Profª Isabel Zastani

Anônimo disse...

Juliana, Angico era o mais seguro lugar onde Lampião poderia esta, concordo com vc, na verdade se houve negligencia foi por excesso de confiança: Eronildes, João Bezerra, Pedro de Candido, ora, o home tava se sentindo em casa, s´´o naõ contava com a decião do Loureiro a mando de Getulio, aí Lucena ficou sem saída.

Abraços e até o Cariri Cangaço 2011
Fernando Cesar L Verde

IVANILDO SILVEIRA disse...

ESSA AMIGA JULIANA SABE DAS COISAS..!!

EXCELENTE ARTIGO..!!

COMO SEMPRE, O ESTUDO DO COMBATE DE ANGICOS É UM CAPÍTULO A PARTE NA HISTORIOGRAFIA DO CANGAÇO....QUANTO MAIS SE LÊ, SE PESQUISA, MAS INDAGAÇÕES SURGEM, COMO ALGUMAS LEVANTADAS POR JULIANA..

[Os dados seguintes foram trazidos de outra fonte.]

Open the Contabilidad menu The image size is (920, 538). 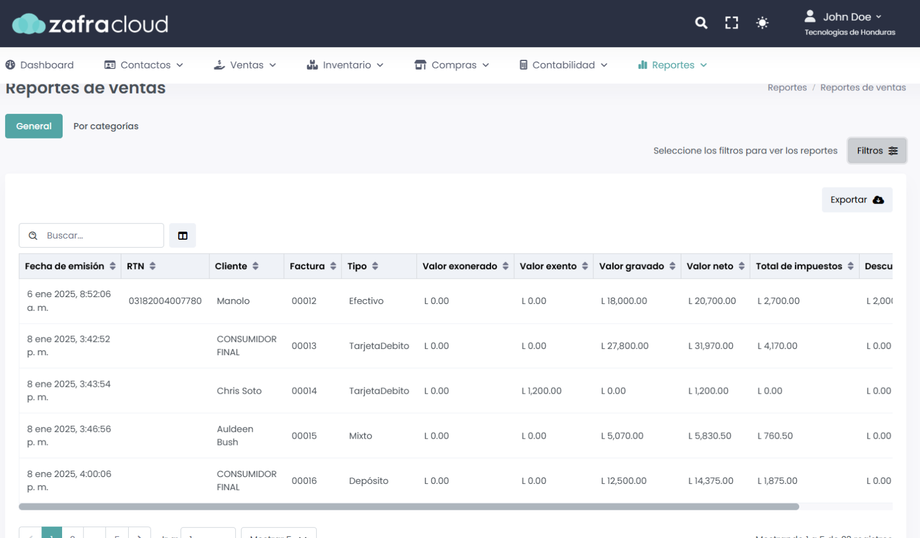click(563, 65)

ABRAÇO A TODOS, E, NO CARIRI-CANGAÇO, VAMOS DISCUTIR O TEMA, COM MAIOR EMPENHO E PROFUNDIDADE, USANDO O BOM SENSO, A LÓGICA E A RAZOABILIDADE, SEM NOS APEGARMOS A DOGMAS, RADICALISMO OU OPINIÕES JÁ DESGASTADAS PELO TEMPO, POR FALTA DE EMBASAMENTO E QUE NÃO SE COADUNAM COM O ACONTECIMENTO HISTÓRICO...
SEPARAR, O JÓIO DO TRIGO, NÃO É TAREFA FÁCIL...rsrsrsrs

IVANILDO SILVEIRA
Colecionador do cangaço
Natal/RN

Juliana Ischiara disse...

Pois é Aderbal, esta é uma das missões do pesquisador, a inquietação em relação a história tida como oficial, em sendo assim,vamos ter que esperar pelo Cariri Cangaço para ao menos tentar desvendar este engodo.

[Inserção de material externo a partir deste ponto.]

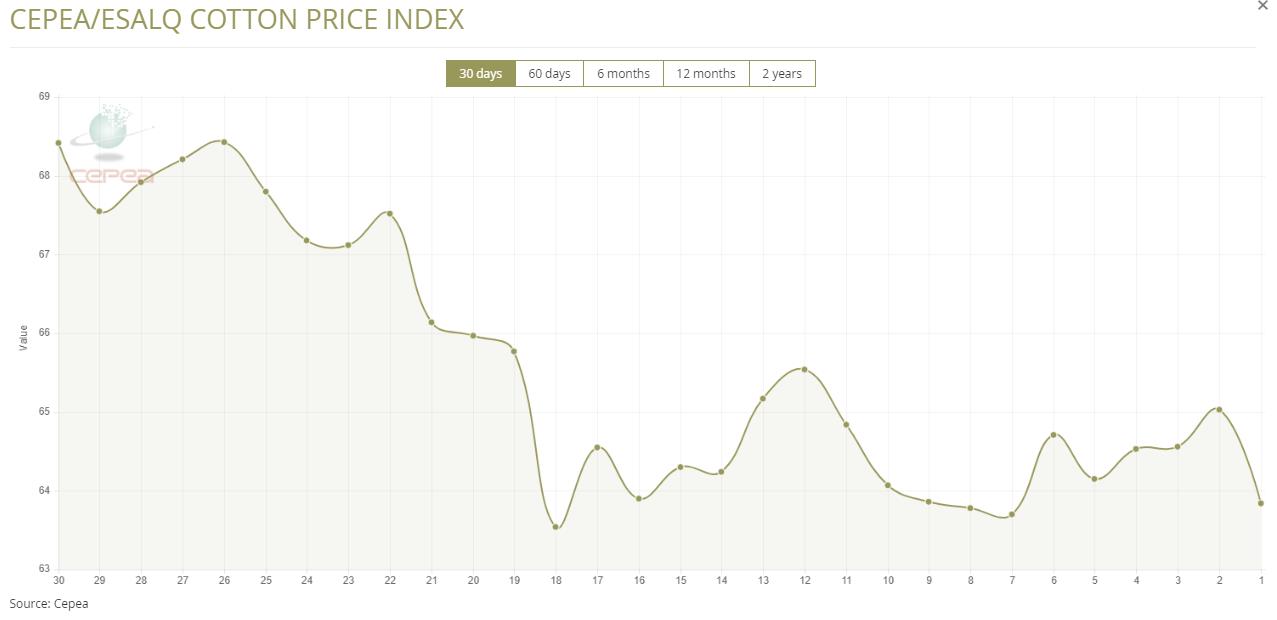Open the 2 years price history
1277x620 pixels.
coord(781,74)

Caro Helio, também com concordo com você e Aderbal, angico é mesmo um assunto inesgotável, por isso é tão instigante.

Prezada Profª Isabel, obrigada por suas palavras, com certeza nos veremos no seminário e quem sabe, saiamos de lá com pelo menos parte deste mistério desvendado.

Caro Fernando, obrigada pela colaboração.

Mestre Ivanildo, muito obrigada por suas palavras gentis, elas me incentivam demasiadamente a continuar estudando.

Saudações Cangaceiras e um abraço fraterno.